Washington, DC (NAPSI) - The nation’s small, independent telecommunications providers are eager to implement service improvements for their customers.
These mostly rural and small town Americans may soon get more and better communications services, but the key is keeping costs affordable. That’s because these carriers, which serve areas left behind long ago by other companies because of the substantial economic challenges of serving sparsely populated areas—they cover more than 40 percent of the nation’s landmass and less than 5 percent of telecom subscribers—are now striving to upgrade their communications networks while at the same time keeping rates affordable for their customers.
Because of the way Federal Communications Commission (FCC) universal service rules are currently structured, some consumers in rural America are being forced to select services they may not want-like traditional landline telephones—to get services more and more consumers do want: high-speed broadband at an affordable rate.
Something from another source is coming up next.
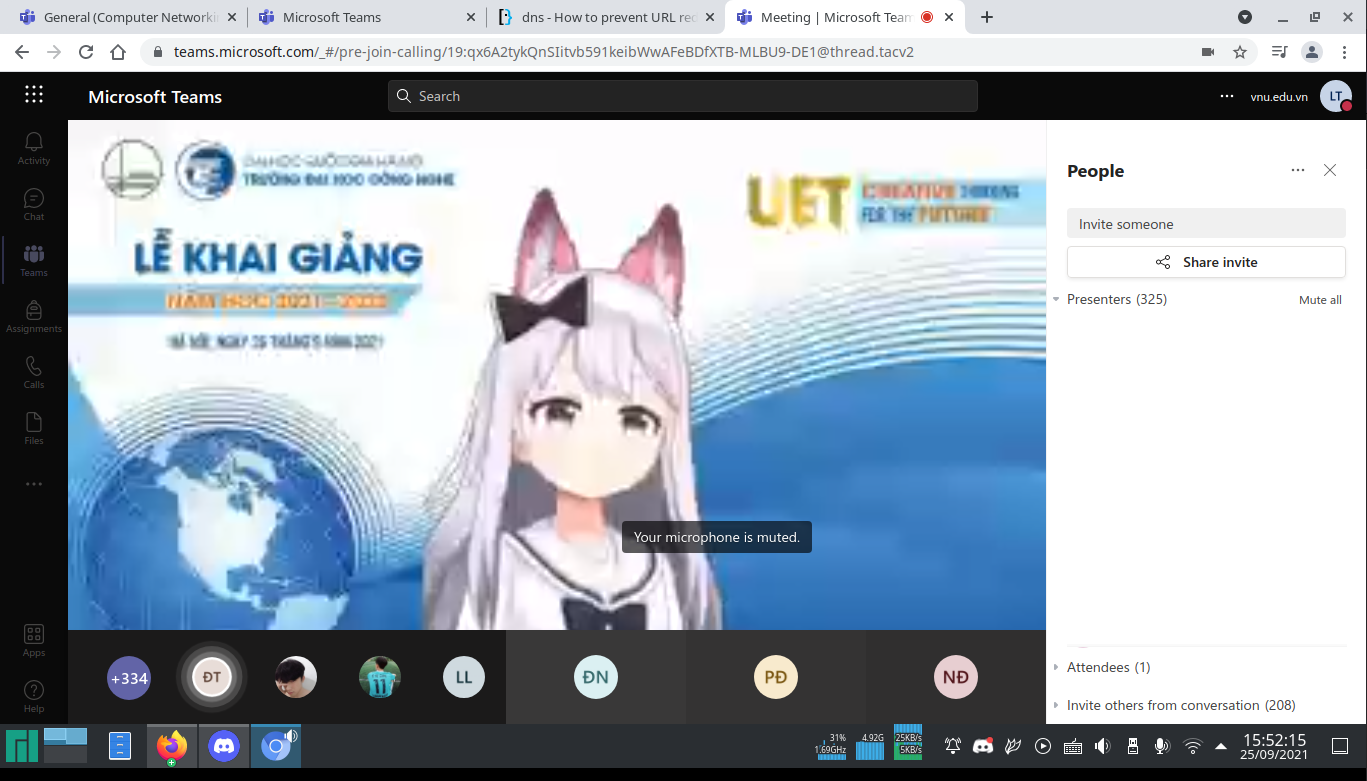Click the Invite someone field
The height and width of the screenshot is (781, 1367).
point(1205,224)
Most people who live in urban areas have a variety of communications options to choose from, including telephone, broadband and wireless, and these rural carriers believe all Americans—no matter where they live—should have reasonably comparable choices in terms of the services they can receive.
To help, NTCA—The Rural Broadband Association is working with the FCC and lawmakers to update the rules in a targeted way so rural America can enjoy a sufficient support system for broadband communications services.
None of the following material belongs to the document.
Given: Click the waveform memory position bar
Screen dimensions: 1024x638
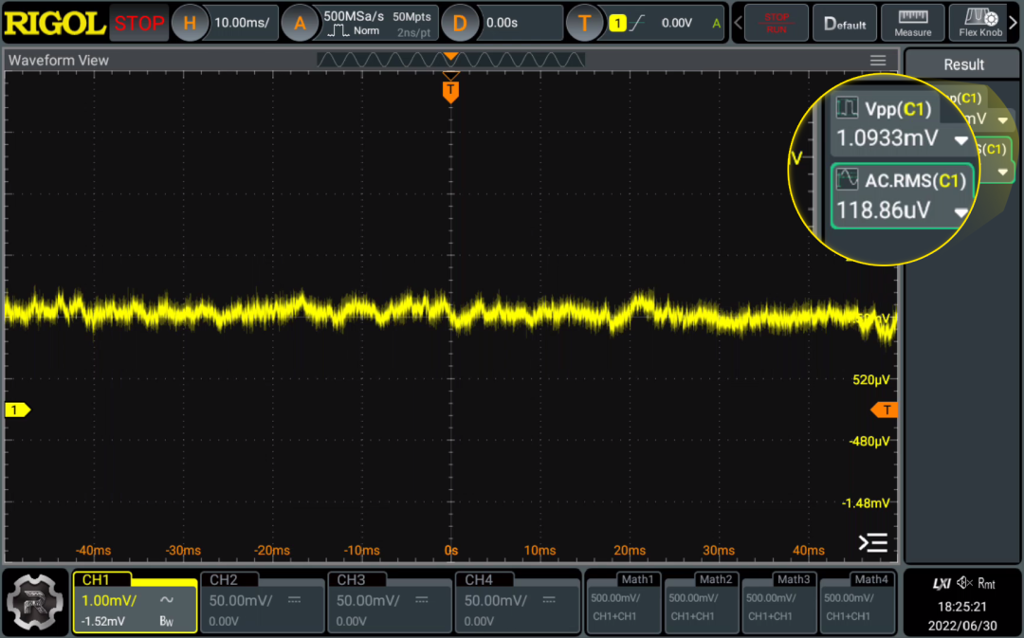Looking at the screenshot, I should (451, 60).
Explains Chief Executive Officer Shirley Bloomfield: “All Americans, regardless of who they are or where they live, deserve to have a reasonable opportunity to participate in our increasingly interconnected and online society. Universal service policies need to be updated to adapt to a more broadband-oriented world, but we need a solution that promotes affordable rates and sustainable networks that will stand the test of time and provide consumers with choices.”
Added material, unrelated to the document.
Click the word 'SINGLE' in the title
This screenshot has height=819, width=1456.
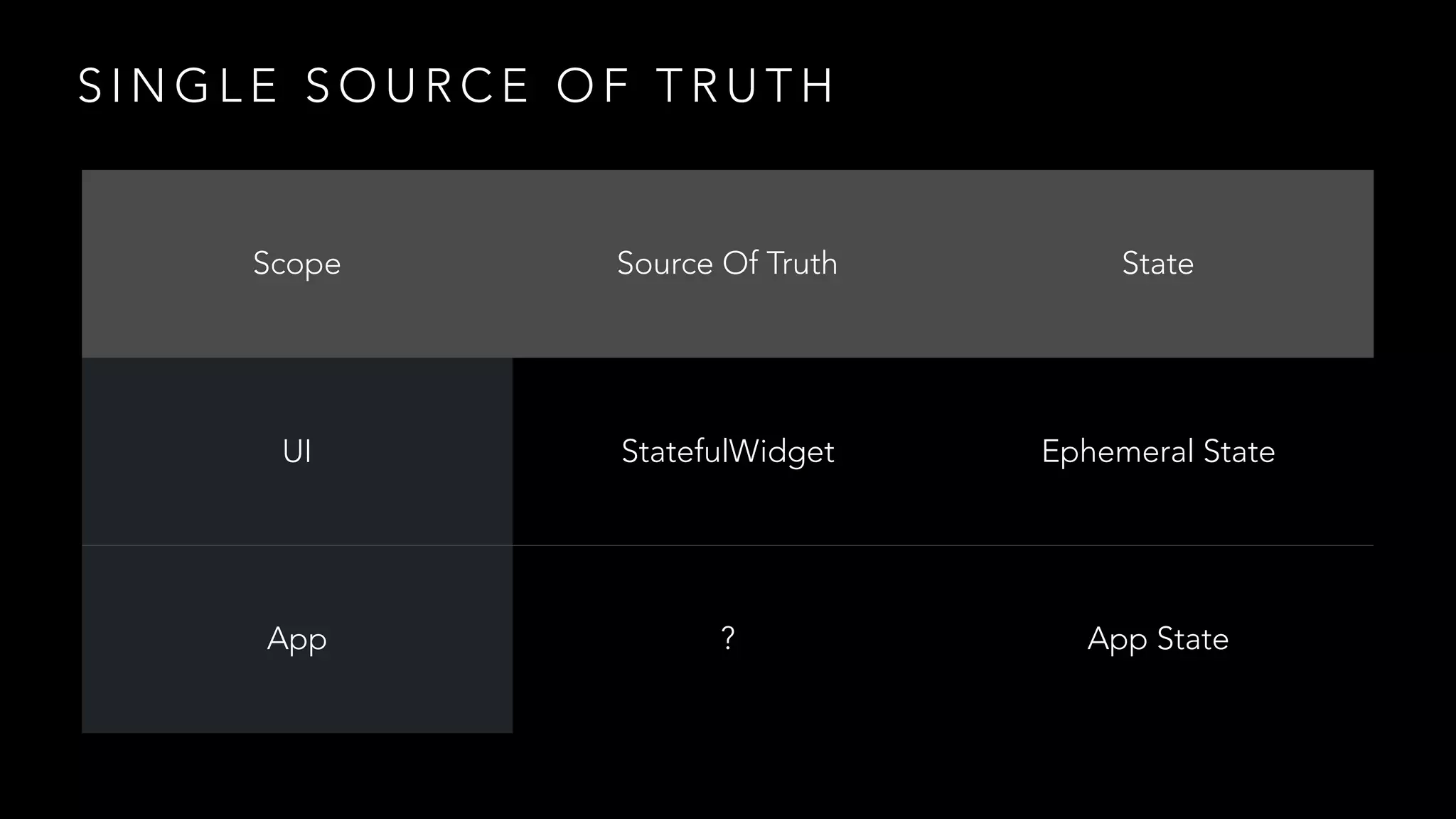178,86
For decades, the providers relied on consumers paying reasonable rates, universal service support and fees collected for use of their networks to justify the investments and operating expenses necessary for multiuse networks in some of the hardest-to-reach corners of the United States. Rather than cutting these critical cost recovery mechanisms or leaving them tied to outdated rules, NTCA believes policymakers should sustain and update these programs.